With four days to go before the NHL draft and nine until the start of free agency on July 5, the Capitals have yet to make any significant roster moves or re-sign any of their prominent free agents.
That’s in part because of General Manager George McPhee’s preference to keep his options open as the trade market heats up around the draft and start of free agency. When he met with reporters Monday, McPhee didn’t provide an update on where the Capitals stand with regard to bringing back either Mike Ribeiro or Matt Hendricks, who are both set to become unrestricted free agents, other than to say he would “know more after the draft.”
“I don’t like to do too many things before we go to the draft because you want to maintain some flexibility and know everything that’s out there,” McPhee said Monday. “I wouldn’t want to get locked into too many things before the draft. We’ll see how things go there and what route we take after that.”
McPhee has made draft-day trades each of the past five years. Three of those deals brought players into the fold who were on Washington’s roster last season – Mike Ribeiro (2012), Troy Brouwer (2011) and John Carlson (2008). It wouldn’t be surprising to see the trend continue this year, given the shallow free agent market and the need for many teams to try and adjust their roster under the decreasing salary cap.
As the salary cap lowers to $64.3 million for next season, some teams are forced to be more creative than others when it comes to organizing a full lineup. There’s been speculation that those pressures could lead to more restricted free agents receiving offer sheets, which is when a team signs an RFA from another organization. When a player signs an offer sheet with a new club, the original team has the right to match the offer and keep the player or let them depart and receive draft pick compensation for the loss.
The Capitals are expected to re-sign their two key RFAs, defenseman Karl Alzner and forward Marcus Johansson. On Monday, McPhee made it clear that if either were to sign an offer sheet with another team the Capitals would match.
“We would always match,” McPhee said. “We’re not going to allow other clubs to determine who’s in our lineup or who’s not in our lineup. We would match and adjust in another way.”
While signing players to offer sheets is rather rare, it’s happened twice in the past year. Last July, Philadelphia signed defenseman Shea Weber to an offer sheet worth 14-year, $110 million that the Predators matched. Then in February, Calgary signed forward Ryan O’Reilly to a two-year, $10 million offer sheet that the Avalanche matched.
“Some teams might do it. Teams get desperate sometimes and do that sort of thing. It almost never works but some teams might do it this year,” McPhee said. “We’ve never done it. I just think if you’re drafting and developing well enough you don’t have to do it.

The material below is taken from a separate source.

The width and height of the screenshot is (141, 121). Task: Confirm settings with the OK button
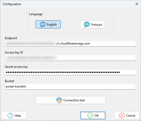[93, 116]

Most of the clubs that do that sort of thing are a little desperate.
“You have three or four desperate clubs every summer, but we’ve never done it and I don’t anticipate doing it because it seldom works,” McPhee added. “Just drives up costs. It’s not our style, hasn’t been.”
>> The Capitals announced a minor move Wednesday, re-signing AHL tough guy Joel Rechlicz to a one-year, two-way contract. Rechlicz, 26, recorded 154 penalty minutes in 40 American Hockey League games last season with Portland (36 games) and Hershey (4).